La seconde difficulté du président Boni Yayi se trouve au niveau des nouveaux ambitieux. Beaucoup de ténors Fcbe veulent aussi aller à la table à manger du régime du Changement. Selon les informations, plusieurs dossiers sont sur sa table. A cet effet, des intermédiaires sont à l’œuvre pour convaincre le président de la République à satisfaire aux ambitions de tel ou tel. Pour cet exercice, des évangélistes du Palais de la République sont mis à contribution. C’est pourquoi, actuellement sur le terrain, il y a beaucoup de manifestations organisées par certains proches du gouvernement. C’est le cas des femmes, ces derniers jours. L’ancienne présidente de la cellule de moralisation de la vie publique, Anne Cica Adjaï, la conseillère aux sports du ministre des sports, Christelle Houndonougbo, et consorts montent régulièrement au créneau. Ce qui fait que le chef de l’Etat a du mal à opérer des choix dans son propre camp.
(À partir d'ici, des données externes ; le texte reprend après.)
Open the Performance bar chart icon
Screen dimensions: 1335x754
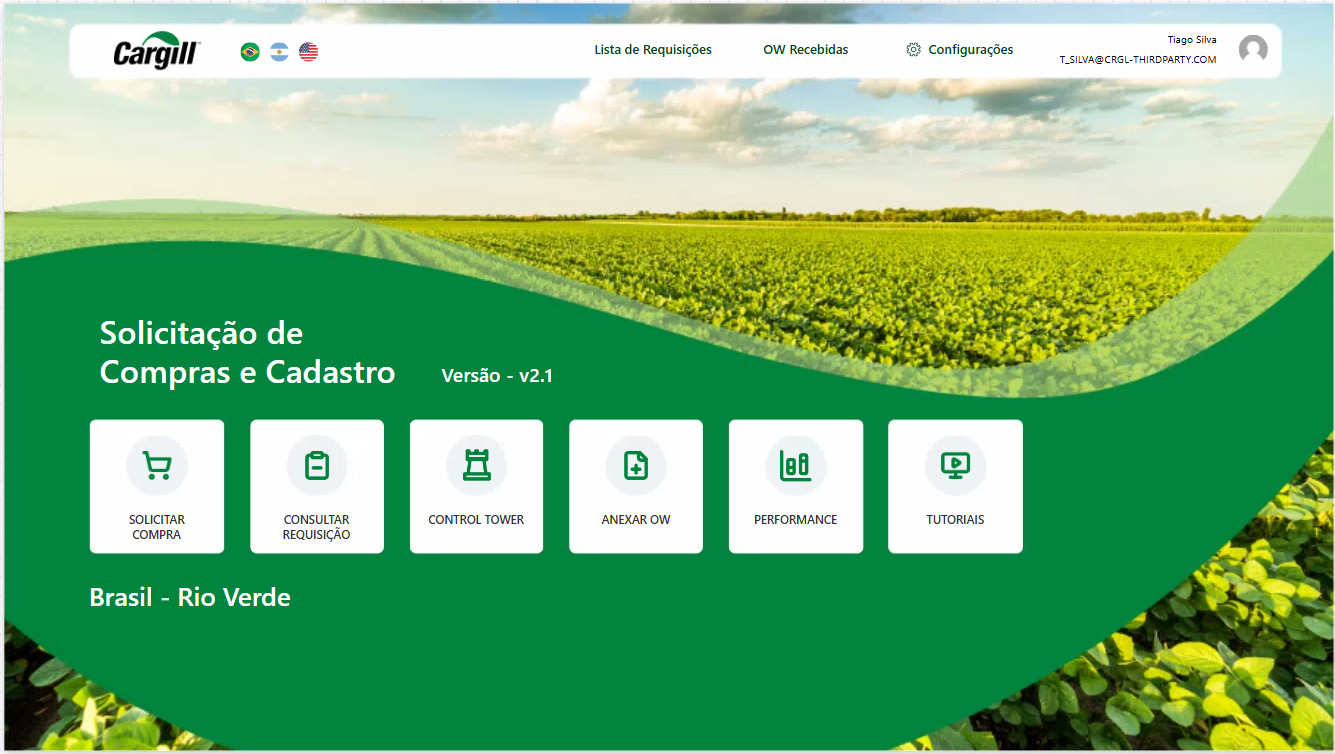click(796, 466)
Mais au-delà de tout cela, le président Boni Yayi rencontre toutes les peines du monde pour rallier l’opposition à sa cause. Dans les coulisses, on tend des pièges aux opposants. Ainsi, le régime en place leur brandit leur entrée au gouvernement comme un gâteau venu du ciel. Ceux du G4 et de Force-clé résistent à l’appât. Selon certaines informations, le pouvoir en place ne tente même plus les négociations à leur endroit. C’est pourquoi, la pression est fortement mise sur le G13. Beaucoup parlent de l’entrée au gouvernement du professeur Ari Fari Bako, coordonateur national du groupe. Officiellement, l’intéressé n’a fait aucune déclaration à ce sujet. Mais si l’on observe un retard dans la formation du gouvernement, c’est le signe que le régime est en train de mordre la poussière. Il y ressort que le président Yayi a des épines sur son chemin. Si la formation d’un gouvernement pose autant de problèmes, c’est le signe que le Changement est en perte de vitesse.